Saturday, February 20, 2010

The Story Goes On...

*sigh*

what a way to start a post for the day. but. that was what i did before i start typing.

where should i start? no idea. thinking back, this is the first time i have caught myself in such a complicated situation and i know it is affecting me even in the slightest possible way. exams are really coming and i dont want it to be the reason why i will not be able to de well. i know myself too well, so that's why drastic measures are needed. to save myself from drowning.

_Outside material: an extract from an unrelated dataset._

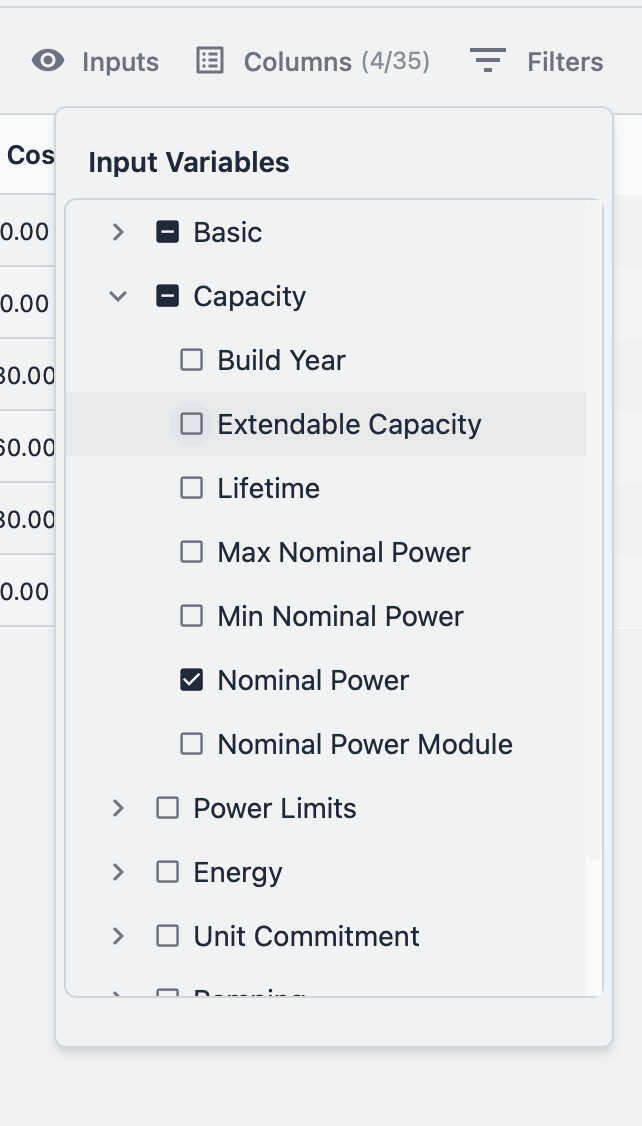Enable the Build Year checkbox
This screenshot has height=1126, width=642.
click(191, 359)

i like to procrastinate and with this thing going on, it accelerate my procrastination process which is bad for my concentration since to start with, i have very short attention spent on studies. so i need to stop this earlier to give myself some time to recover and get back on track. i just need time. that's all. but. i'm always running out of time. wonder why.

i hope that i made the right decisions today. i wont further elaborate and so dun bother asking me because i am so lazy to talk about it. i hestitated a bit. and was searching for my source of encouragement. i have thought of various ways and approaches but at the end of the day i can only come with one conclusion. i bet i killed a lot of brain cells. anyway. it's worth it.

of course my only source of encouragement is to assure myself that this is for the best and to affirm my decision.guess what, it is through facebook. like i've said, it is device that does wonders. photos is always the best evidence available because seeing is believing. i make sure to lock those images in my head so that i wont get sweep away.

*sigh*

i felt bad. but. there's really nothing much i can do about it. so much of gossiping about others, i dont want to see myself in their position. that's depressing. letting go is always the best option. although it is easier said than done. but i'm already used to it. i have trained myself well to deal with this professionally.

i just wish i could lose some parts of my memory sometimes. so people, being forgetful sometimes, can be a good thing. but. people like me, who is very kinestatic and has very good photographic memory. forgetting it is hard.

*sigh*

if u cant win them, you join them. so if i cant forget them, i just have to accept them. this is to make life easy.

*sigh*

i'm tired. going to bed. i don't even know what i'm blogging tonight. readers, do u understand what i'm typing? if u do, awesome. if you dont, its normal.